◆ Exercise description: Exact wording is needed for every line from the one holding "Given: Click the Intel Core i7 logo" to the end of the records below; write those lines out and omit the pictures.

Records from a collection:
BEGIN
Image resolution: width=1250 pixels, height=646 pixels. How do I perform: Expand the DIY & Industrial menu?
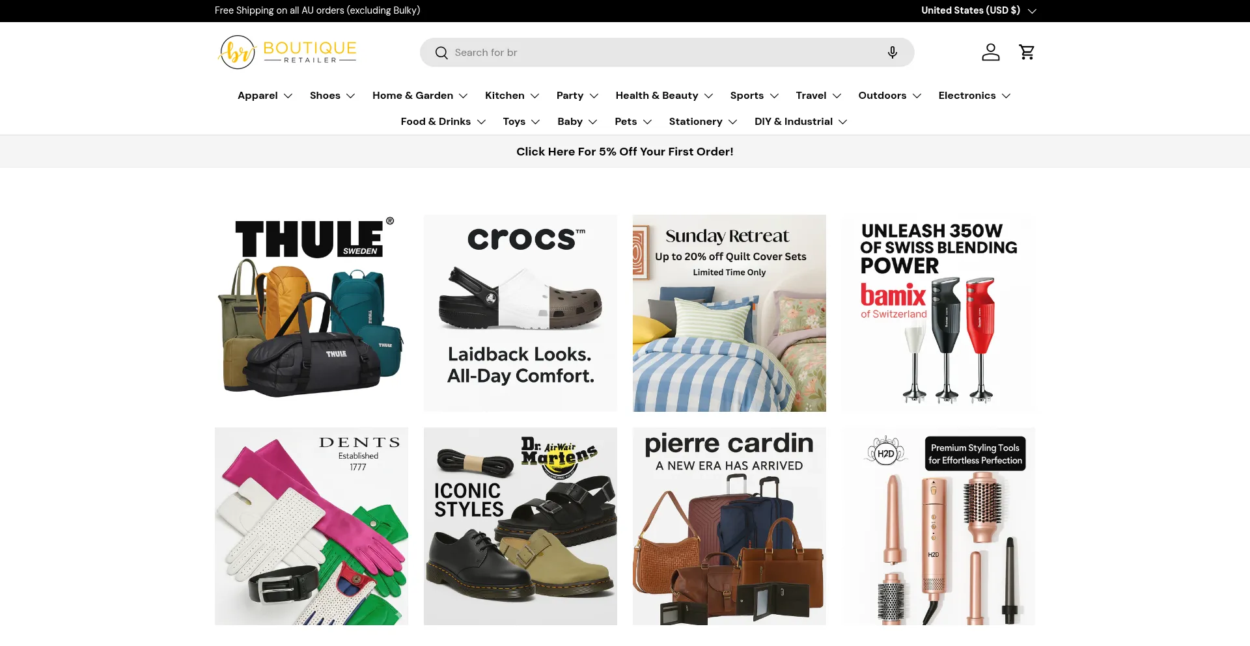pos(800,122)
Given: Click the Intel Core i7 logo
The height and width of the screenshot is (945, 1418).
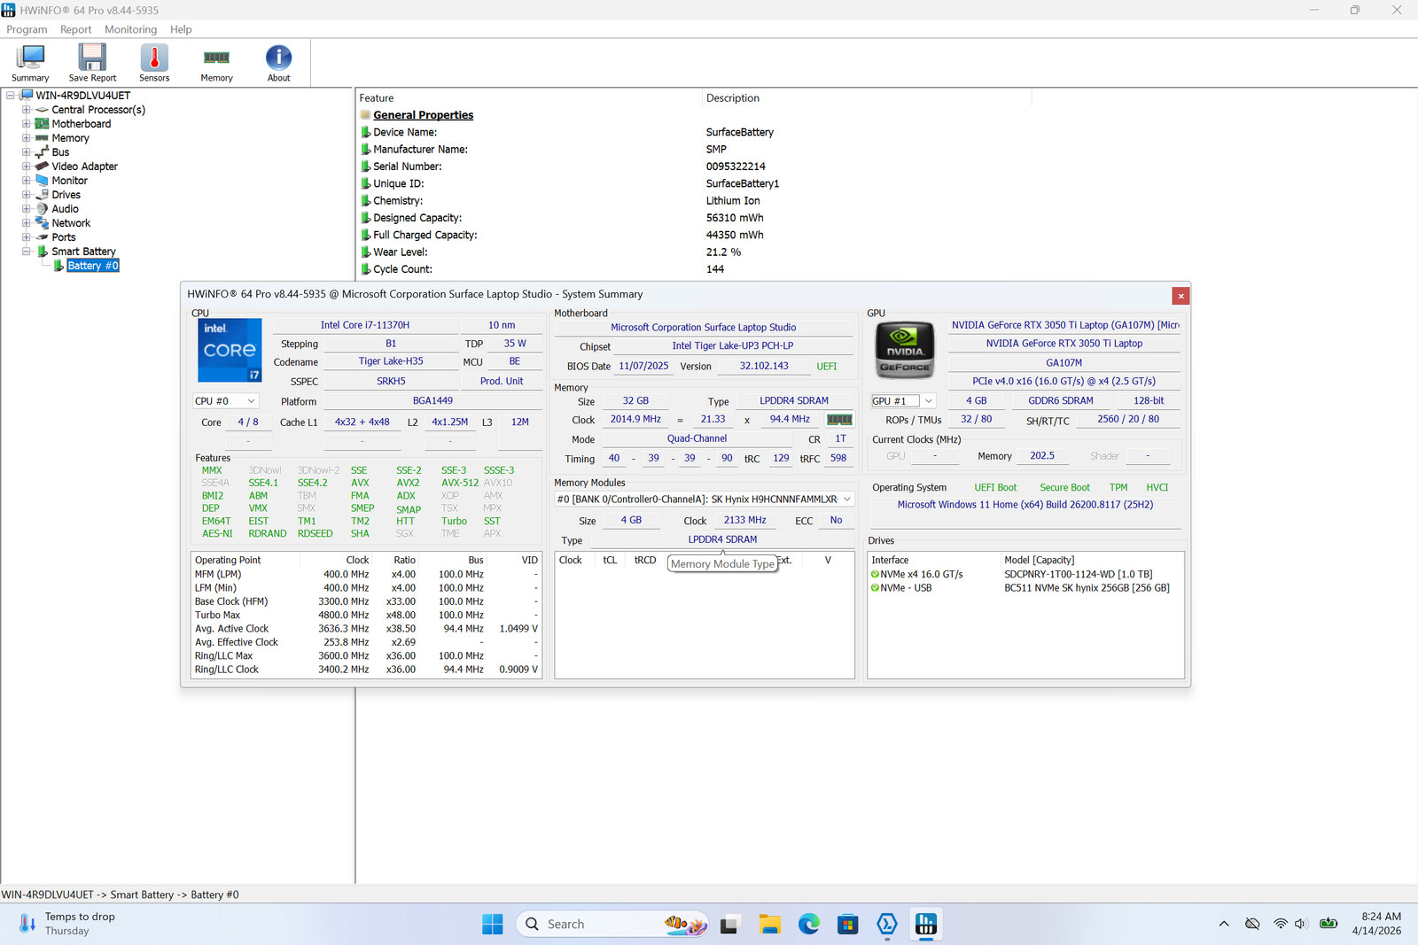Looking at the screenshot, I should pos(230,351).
END
◆ Solution to this task:
Given: Click the Intel Core i7 logo
The height and width of the screenshot is (945, 1418).
Looking at the screenshot, I should pos(230,351).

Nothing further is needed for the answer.